■ TASK: Pick out every line in the data below that holds "button".

■ SUPPLIED INFORMATION:
============
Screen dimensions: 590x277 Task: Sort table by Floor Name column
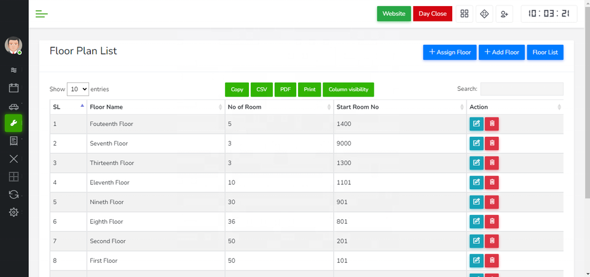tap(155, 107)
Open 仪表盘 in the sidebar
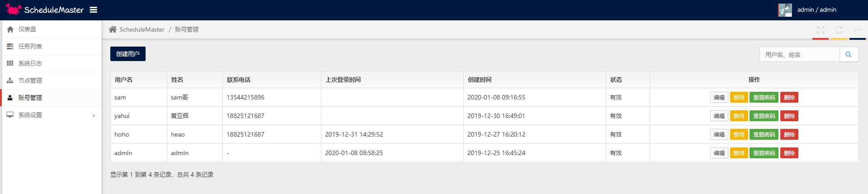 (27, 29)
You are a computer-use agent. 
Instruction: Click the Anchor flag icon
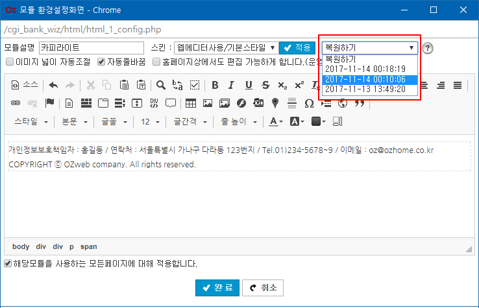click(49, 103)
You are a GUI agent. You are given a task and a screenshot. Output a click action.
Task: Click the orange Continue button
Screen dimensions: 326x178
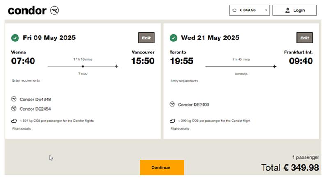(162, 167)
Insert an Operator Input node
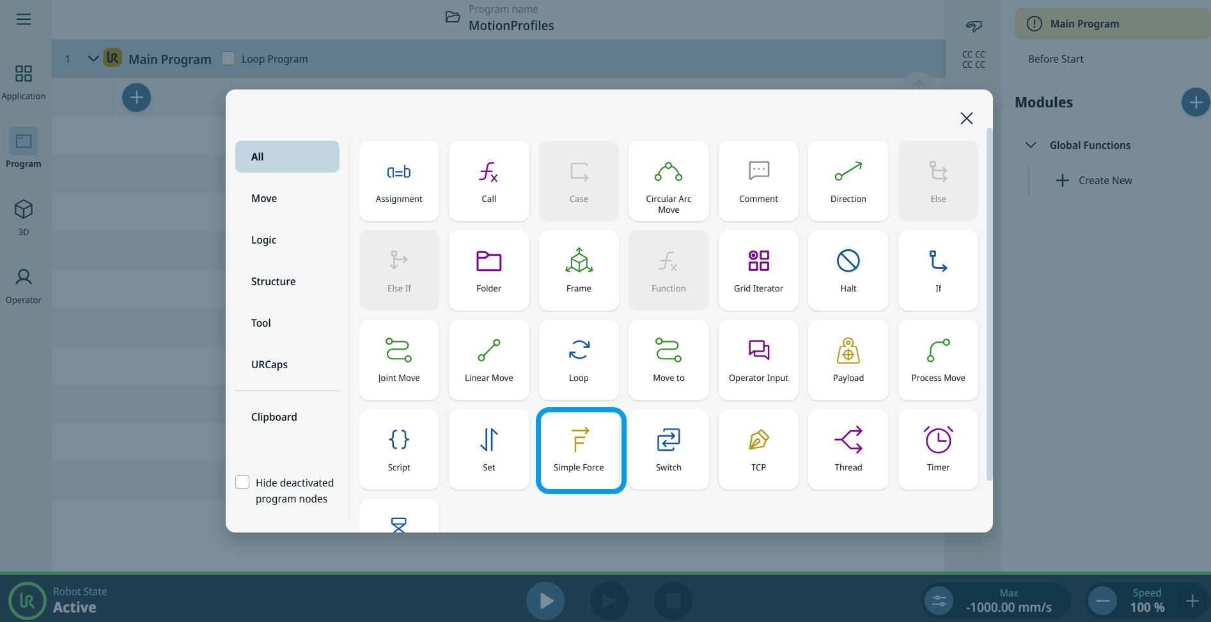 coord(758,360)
============
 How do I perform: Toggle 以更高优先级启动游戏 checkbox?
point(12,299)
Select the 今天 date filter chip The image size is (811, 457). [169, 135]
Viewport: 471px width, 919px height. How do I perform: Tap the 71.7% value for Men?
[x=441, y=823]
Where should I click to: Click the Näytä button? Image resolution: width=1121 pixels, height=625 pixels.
============
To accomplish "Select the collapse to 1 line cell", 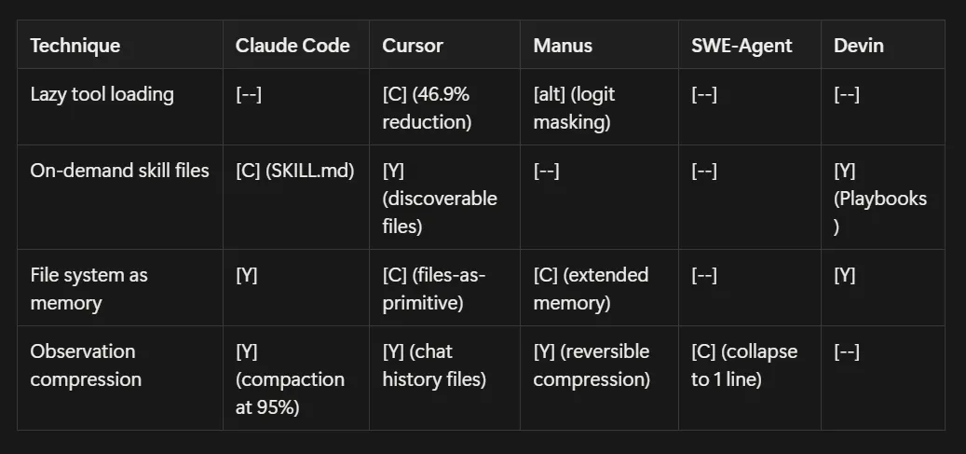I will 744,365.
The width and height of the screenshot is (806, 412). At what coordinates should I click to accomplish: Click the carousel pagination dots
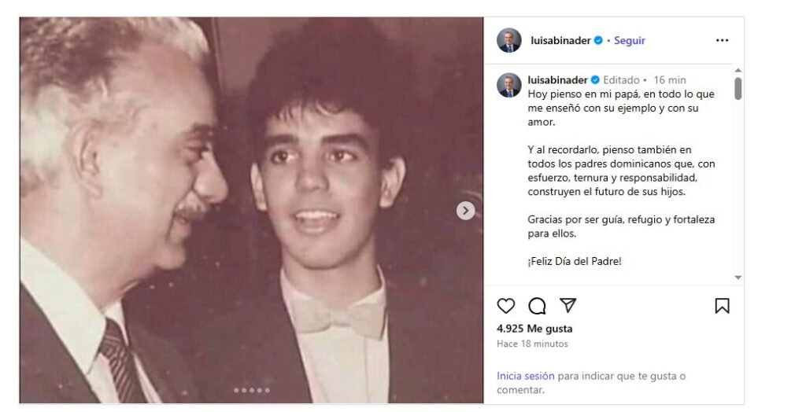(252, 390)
============
■ SOLVED EXERCISE:
Task: Click the orange Continue button
Where should I click to: Click the Näytä button? Image resolution: width=1121 pixels, height=625 pixels.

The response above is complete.